You Have the Power

You Have the Power 2013-09-13T20:10:44-05:00

Friday was the feast of St. John Chrysostom. He advises:

When your enemy falls into your hands, do not consider how you can pay him back and let him feel the sharp edge of your tongue before sending him packing; consider rather how you can heal him and restore him to a better frame of mind.

Continue to make every effort both by word and deed until your gentleness has overcome his aggressiveness. Nothing has more power than gentleness. As someone has said: A soft word will break bones. And what is harder than bone? Well then, even if someone is as hard and inflexible as that, he will be conquered if you treat him gently. There is another saying: A soft answer turns away wrath.

It is obvious, therefore, that whether your enemy continues to rage or whether he is reconciled depends much more on you than on him. For it rests with us, not with those who are angry, either to destroy their anger or enflame it.

Thanks to Magnificat (as is so often the case) for the excerpt.

That’s why I love the Catholic Voices project I’ve been working on with an ever-expanding group of friends. Treat people with love and mercy. Justice and truth. And don’t raise your voice, as Austen Ivereigh puts it in his book title How to Defend the Faith without Raising Your Voice. It can be done. And it can be quite powerful.

Just a little more on St. John, from a homily from Fr. Steve Grunow from Word on Fire, important as we are so often distracted by status and celebrity:

Yet St. John was not flattered by the presence of celebrity, nor was he impressed by wealth.
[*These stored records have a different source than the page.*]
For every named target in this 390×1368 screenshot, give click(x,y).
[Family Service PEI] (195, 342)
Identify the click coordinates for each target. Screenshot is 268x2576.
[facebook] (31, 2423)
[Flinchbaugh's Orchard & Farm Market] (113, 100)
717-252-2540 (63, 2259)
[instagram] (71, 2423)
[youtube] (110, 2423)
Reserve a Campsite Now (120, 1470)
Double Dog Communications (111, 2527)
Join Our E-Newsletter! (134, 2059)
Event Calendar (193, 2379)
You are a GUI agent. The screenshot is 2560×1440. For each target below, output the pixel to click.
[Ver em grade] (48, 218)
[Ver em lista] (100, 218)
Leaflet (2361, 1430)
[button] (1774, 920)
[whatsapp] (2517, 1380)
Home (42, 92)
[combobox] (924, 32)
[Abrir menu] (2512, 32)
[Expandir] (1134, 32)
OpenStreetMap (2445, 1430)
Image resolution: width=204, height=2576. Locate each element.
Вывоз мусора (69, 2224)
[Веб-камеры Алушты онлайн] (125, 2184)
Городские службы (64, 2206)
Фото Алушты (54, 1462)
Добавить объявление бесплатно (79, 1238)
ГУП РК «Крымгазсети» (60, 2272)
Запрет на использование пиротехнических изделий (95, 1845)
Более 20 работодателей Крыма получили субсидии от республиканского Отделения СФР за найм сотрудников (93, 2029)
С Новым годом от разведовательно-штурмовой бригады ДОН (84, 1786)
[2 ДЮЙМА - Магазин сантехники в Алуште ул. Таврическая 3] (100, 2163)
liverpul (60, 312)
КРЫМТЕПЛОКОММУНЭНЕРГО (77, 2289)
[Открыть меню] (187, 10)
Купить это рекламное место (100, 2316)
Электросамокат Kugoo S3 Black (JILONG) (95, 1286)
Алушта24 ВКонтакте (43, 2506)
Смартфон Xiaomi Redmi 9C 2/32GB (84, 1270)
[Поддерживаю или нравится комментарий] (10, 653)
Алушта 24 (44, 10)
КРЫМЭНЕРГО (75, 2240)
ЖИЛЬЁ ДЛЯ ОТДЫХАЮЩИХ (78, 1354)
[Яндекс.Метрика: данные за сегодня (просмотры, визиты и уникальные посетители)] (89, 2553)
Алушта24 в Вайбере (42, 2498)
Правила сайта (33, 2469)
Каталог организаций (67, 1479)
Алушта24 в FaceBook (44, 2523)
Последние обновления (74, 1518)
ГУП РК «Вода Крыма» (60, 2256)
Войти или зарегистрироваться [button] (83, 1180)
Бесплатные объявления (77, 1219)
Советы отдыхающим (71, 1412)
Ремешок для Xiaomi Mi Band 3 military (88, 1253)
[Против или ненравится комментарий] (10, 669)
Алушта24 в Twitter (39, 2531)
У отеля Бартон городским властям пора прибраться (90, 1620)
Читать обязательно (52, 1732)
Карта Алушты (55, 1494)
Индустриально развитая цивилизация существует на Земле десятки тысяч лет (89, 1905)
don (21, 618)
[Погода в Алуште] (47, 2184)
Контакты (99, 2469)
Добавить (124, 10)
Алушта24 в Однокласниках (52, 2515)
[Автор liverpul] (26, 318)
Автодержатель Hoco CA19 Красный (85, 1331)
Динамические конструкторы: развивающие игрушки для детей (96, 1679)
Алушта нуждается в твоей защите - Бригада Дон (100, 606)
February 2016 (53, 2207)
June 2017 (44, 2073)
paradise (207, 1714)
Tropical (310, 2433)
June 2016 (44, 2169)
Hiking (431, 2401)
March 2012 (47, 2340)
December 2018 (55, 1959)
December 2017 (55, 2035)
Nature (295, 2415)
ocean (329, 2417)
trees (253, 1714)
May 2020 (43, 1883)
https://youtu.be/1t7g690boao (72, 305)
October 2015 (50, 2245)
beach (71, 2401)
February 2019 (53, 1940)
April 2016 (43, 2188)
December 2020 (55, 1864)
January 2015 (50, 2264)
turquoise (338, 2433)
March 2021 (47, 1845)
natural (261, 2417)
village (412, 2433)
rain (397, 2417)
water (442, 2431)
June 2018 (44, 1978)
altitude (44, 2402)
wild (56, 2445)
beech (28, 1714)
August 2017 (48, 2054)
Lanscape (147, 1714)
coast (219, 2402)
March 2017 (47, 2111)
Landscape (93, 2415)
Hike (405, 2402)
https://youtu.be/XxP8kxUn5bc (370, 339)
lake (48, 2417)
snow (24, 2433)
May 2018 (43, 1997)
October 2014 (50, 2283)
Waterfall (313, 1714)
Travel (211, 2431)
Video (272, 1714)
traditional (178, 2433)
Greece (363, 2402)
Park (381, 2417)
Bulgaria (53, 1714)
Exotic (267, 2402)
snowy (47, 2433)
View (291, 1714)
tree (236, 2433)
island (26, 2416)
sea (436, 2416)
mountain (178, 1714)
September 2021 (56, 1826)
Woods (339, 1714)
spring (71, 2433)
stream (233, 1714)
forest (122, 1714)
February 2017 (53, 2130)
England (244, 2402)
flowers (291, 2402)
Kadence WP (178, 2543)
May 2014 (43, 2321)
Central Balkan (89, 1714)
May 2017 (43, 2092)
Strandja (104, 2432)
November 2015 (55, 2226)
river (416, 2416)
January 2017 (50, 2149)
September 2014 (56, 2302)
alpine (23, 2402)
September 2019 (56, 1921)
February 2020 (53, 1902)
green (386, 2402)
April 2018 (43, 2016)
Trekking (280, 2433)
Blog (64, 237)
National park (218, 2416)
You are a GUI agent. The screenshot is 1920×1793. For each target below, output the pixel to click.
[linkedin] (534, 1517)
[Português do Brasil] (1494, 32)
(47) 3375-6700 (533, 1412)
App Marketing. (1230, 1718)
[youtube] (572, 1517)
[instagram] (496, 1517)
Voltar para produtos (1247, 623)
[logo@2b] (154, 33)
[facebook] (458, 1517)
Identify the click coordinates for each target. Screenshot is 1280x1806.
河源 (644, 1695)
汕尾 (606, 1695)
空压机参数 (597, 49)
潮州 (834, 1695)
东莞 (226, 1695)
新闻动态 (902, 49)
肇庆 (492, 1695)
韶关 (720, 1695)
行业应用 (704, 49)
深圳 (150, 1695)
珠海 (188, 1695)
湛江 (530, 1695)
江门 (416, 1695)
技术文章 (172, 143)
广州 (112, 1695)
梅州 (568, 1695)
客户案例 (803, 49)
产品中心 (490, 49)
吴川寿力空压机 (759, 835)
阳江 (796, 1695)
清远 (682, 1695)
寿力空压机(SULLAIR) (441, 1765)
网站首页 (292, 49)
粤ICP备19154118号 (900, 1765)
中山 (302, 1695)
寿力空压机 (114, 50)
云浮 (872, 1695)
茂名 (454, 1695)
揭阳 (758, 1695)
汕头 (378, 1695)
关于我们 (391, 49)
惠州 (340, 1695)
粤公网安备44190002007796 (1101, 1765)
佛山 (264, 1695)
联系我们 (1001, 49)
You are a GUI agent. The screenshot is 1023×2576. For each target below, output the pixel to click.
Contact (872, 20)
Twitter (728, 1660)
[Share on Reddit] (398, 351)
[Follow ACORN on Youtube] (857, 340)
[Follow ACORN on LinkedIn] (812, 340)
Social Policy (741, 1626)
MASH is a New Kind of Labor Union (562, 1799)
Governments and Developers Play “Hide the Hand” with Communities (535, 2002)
He saw himself as a servant of God’s truth in Christ and therefore repeatedly called for the transformation of the society of his day, reminding the wealthy of their responsibility to aid the poor, and all Christians to remain faithful to the Lord in whom they had been saved.

His preaching enthralled, captivated, puzzled and offended the Church of Constantinople.

For his tenacity in truth-telling, he received a prophet’s reward — he was deposed from his office and sent into a punishing exile.

We learn from St. John Chrysostom the importance of authentic and bold witness to Jesus Christ, but we also learn that such witness may cost us dearly.

John Chrysostom, pray for us! That we may destroy anger and help in the healing.